Bugün, Türk Devletleri Teşkilatı ülkelerinin artık ikili ilişkilerini “TDT üyeliği” kimliği üzerinden yeni bir algıyla tanzim ettiklerini memnuniyetle görmekteyiz. Bu yeni bir durum. Teşkilatımızın, ülkelerimiz arasındaki ikili ilişkilerde “kardeşlik” ruhunu öne çıkardığını görüyoruz. Bunu devlet başkanlarımızın karşılıklı ikili ziyaretlerinin sayısındaki dikkate değer artışta da görmek mümkün. Ayrıca ülkelerimiz arasındaki ikili ilişkilerin gündeminde “TDT çatısı altındaki iş birliği” başlığı artık istisnasız bir ortak başlık halini almıştır. Bu itibarla, artık Türk dünyasında alternatif arayışları sona ermelidir. Birlikte güçlü olduğumuzu anlayacak ve ona göre hareket edecek noktaya gelmekteyiz.

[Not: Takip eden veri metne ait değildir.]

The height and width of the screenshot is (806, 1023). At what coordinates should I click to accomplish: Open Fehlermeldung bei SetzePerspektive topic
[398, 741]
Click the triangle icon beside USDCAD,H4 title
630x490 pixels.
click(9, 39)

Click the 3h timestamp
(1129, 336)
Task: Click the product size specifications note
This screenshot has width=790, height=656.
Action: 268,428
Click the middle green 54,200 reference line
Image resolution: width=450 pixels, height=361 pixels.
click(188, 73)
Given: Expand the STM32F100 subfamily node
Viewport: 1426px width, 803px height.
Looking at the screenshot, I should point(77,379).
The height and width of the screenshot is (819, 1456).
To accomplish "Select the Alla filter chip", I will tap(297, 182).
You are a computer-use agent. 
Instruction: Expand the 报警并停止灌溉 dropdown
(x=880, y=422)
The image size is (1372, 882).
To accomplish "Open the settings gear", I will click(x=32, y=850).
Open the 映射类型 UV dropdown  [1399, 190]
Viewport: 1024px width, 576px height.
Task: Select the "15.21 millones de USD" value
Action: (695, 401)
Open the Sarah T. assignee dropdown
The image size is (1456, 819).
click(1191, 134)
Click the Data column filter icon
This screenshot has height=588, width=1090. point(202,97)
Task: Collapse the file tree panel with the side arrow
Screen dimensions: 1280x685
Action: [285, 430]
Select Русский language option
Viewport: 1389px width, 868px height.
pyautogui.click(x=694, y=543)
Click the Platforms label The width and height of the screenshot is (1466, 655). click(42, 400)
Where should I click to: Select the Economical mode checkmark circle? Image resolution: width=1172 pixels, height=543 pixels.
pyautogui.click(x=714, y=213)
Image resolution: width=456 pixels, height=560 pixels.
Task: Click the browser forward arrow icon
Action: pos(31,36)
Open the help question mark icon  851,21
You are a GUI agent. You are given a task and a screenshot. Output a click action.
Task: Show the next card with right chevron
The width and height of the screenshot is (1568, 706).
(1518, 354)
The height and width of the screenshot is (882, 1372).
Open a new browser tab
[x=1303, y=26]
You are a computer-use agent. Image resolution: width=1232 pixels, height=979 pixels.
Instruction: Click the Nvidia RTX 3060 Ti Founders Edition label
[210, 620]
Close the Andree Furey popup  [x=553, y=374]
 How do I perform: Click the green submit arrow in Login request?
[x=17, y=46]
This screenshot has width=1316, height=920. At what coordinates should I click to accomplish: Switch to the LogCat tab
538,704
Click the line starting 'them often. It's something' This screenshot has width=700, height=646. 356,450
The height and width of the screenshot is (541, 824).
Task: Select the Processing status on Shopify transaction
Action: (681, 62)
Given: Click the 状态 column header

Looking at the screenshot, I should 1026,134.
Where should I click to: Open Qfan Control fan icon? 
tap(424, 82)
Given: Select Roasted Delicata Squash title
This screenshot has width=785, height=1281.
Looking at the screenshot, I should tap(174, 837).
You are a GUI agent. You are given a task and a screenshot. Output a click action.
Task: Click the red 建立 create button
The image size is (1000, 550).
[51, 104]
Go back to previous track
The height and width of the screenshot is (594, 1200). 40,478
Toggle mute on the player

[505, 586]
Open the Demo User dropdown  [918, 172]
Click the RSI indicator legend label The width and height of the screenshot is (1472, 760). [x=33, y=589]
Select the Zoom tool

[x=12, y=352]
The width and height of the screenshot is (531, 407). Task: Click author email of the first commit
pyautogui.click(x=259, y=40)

Öte yandan, Türk dünyasının etrafında bir kargaşa hakim. Rusya-Ukrayna Savaşı, Sovyetler Birliğinin dağılmasından sonra yaşanan en büyük çatışmalardan biri. Özellikle Covid pandemisinden sonra oluşan ekonomik durgunluğu derinleştiren ve dünyadaki mevcut fay hatlarını daha da belirgin kılan bu savaşta, TDT ve üye ülkeler barış misyonlarından geri adım atmamışlardır. Türkiye’nin bu konuda çabalarını özellikle vurgulamak gereklidir. Oldukça hassas olan bu dönemde, ülkelerimizin siyasi ve ekonomik çıkarlarının korunması yolunda TDT liderliğinde oluşturulan iş birliği mekanizmaları çalışmalarına hız kazandırmıştır.

Avrupa ve Asya arasındaki kapsamlı ekonomik ve ticari ilişkilerin istikrarlı bir şekilde sürmesi, Avrasya coğrafyasının büyük güçler arası bir rekabet alanı haline gelmemesi, Afganistan gibi bölge ülkelerinden dünyaya yayılabilecek terör ve göç gibi önemli istikrarsızlıkların kaynağında bertaraf edilebilmesi için bugün dünyada güçlü bir “Türk jeopolitiğine” ihtiyaç vardır. Türk Devletleri Teşkilatı işte bu boşluğu doldurmaktadır. 21. yüzyılda yeniden çok merkezli bir nitelik kazanan dünyada, Türk devletleri arasında tesis edilen güçlü iş birliği, Avrasya bölgesinde barış, huzur ve kalkınma anlamında büyük bir değer taşımaktadır.

 

Derinleşmiş Ekonomik İş Birliği

Türk devletleri büyük bir ekonomik ve sosyal potansiyele sahiptir. Bir araya getirildiğinde 170 milyonluk bir nüfusa, 4,5 milyon kilometrekarelik geniş bir coğrafyaya ve 1,5 trilyon doların üzerinde bir ekonomik büyüklüğe tekabül etmektedir. Bu durum Türk devletlerini dünyanın 13. büyük ekonomik grubu yapmaktadır. Son zamanlarda artan devlet başkanı ve bakanlar seviyesinde temaslar ve karşılıklı ziyaretlerle şu an istenen seviyeden aşağıda kalan ekonomik ilişkilerin geliştirilmesi söz konusudur.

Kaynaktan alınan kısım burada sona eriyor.